▶ WHAT TO WORK ON
Convert the lines beginning at the one containing "Screen dimensions: 1300x604" and ending after the one containing "will pyautogui.click(x=94, y=20)." into a two-column CSV with the headers "text" and "answer". Give one row for each item, with its wording and its answer each in a single quoted field and any line breaks replaced by spaces.

[Raw records]
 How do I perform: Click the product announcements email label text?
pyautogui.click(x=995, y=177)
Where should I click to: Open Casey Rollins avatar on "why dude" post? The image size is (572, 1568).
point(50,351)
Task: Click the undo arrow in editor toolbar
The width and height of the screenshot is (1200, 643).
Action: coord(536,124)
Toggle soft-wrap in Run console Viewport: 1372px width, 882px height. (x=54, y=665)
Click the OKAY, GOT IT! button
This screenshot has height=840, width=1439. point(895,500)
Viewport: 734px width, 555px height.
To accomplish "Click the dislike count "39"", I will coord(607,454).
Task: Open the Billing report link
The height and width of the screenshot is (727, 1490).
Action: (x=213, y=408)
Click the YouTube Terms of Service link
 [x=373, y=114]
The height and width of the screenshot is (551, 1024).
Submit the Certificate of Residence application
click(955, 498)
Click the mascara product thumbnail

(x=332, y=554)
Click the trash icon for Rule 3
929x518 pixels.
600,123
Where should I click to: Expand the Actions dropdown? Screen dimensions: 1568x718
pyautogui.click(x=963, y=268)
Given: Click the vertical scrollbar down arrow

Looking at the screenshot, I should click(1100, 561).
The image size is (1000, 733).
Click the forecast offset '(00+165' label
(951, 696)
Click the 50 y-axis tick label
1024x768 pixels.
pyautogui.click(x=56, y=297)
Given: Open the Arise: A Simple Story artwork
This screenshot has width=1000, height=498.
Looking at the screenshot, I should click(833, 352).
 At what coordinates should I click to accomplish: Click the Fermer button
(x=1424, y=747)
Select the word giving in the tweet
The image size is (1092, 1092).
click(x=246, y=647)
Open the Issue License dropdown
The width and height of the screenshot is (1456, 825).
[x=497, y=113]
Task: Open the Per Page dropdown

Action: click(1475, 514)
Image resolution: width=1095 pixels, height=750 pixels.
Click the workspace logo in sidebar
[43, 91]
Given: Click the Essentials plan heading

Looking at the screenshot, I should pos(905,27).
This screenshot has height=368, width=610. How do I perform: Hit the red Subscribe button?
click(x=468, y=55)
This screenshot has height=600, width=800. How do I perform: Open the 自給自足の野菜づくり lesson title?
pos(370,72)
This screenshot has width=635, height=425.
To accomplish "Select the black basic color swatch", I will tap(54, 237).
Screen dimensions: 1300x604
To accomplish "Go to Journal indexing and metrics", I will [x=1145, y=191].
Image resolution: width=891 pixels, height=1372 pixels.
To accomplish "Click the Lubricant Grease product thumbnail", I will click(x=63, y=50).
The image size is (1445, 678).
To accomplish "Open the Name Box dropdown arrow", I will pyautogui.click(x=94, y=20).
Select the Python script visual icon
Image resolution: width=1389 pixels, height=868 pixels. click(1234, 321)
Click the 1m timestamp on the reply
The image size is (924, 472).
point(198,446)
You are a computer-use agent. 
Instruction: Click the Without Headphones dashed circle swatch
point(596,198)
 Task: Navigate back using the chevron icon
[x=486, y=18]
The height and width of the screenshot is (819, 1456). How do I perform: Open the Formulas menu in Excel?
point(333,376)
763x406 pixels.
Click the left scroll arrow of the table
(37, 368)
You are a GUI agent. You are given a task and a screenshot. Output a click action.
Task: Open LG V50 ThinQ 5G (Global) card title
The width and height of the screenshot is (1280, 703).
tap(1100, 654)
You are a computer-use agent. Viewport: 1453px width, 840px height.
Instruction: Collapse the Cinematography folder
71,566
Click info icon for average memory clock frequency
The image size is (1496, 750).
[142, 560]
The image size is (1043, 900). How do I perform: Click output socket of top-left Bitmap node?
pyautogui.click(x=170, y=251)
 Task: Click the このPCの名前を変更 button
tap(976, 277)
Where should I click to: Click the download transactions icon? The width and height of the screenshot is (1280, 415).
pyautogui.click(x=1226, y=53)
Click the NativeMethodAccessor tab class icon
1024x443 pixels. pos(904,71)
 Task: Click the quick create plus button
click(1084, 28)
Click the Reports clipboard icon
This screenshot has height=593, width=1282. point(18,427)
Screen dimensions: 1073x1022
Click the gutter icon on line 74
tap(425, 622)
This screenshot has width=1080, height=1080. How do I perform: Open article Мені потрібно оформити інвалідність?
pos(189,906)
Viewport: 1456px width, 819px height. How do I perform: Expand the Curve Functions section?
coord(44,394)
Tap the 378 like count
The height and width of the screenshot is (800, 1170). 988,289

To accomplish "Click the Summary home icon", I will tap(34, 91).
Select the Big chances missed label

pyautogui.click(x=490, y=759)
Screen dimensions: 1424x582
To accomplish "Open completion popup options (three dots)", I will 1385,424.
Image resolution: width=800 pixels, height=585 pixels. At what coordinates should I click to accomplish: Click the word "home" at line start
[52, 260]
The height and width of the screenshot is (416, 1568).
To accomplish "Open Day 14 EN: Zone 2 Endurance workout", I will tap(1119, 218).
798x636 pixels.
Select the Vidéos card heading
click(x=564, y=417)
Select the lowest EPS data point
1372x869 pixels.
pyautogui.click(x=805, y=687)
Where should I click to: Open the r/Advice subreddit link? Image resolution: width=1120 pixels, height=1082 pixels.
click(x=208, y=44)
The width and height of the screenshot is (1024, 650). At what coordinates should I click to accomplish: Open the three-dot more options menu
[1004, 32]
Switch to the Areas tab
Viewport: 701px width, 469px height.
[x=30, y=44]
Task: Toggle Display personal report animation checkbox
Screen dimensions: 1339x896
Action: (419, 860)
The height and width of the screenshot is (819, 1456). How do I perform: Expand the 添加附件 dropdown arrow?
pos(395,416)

▶ OUTPUT FOR THIS TASK
text,answer
"Screen dimensions: 1300x604 To accomplish ""Go to Journal indexing and metrics"",","I will [x=1145, y=191]."
"Image resolution: width=891 pixels, height=1372 pixels. To accomplish ""Click the Lubricant Grease product thumbnail"",","I will click(x=63, y=50)."
"The image size is (1445, 678). To accomplish ""Open the Name Box dropdown arrow"",","I will pyautogui.click(x=94, y=20)."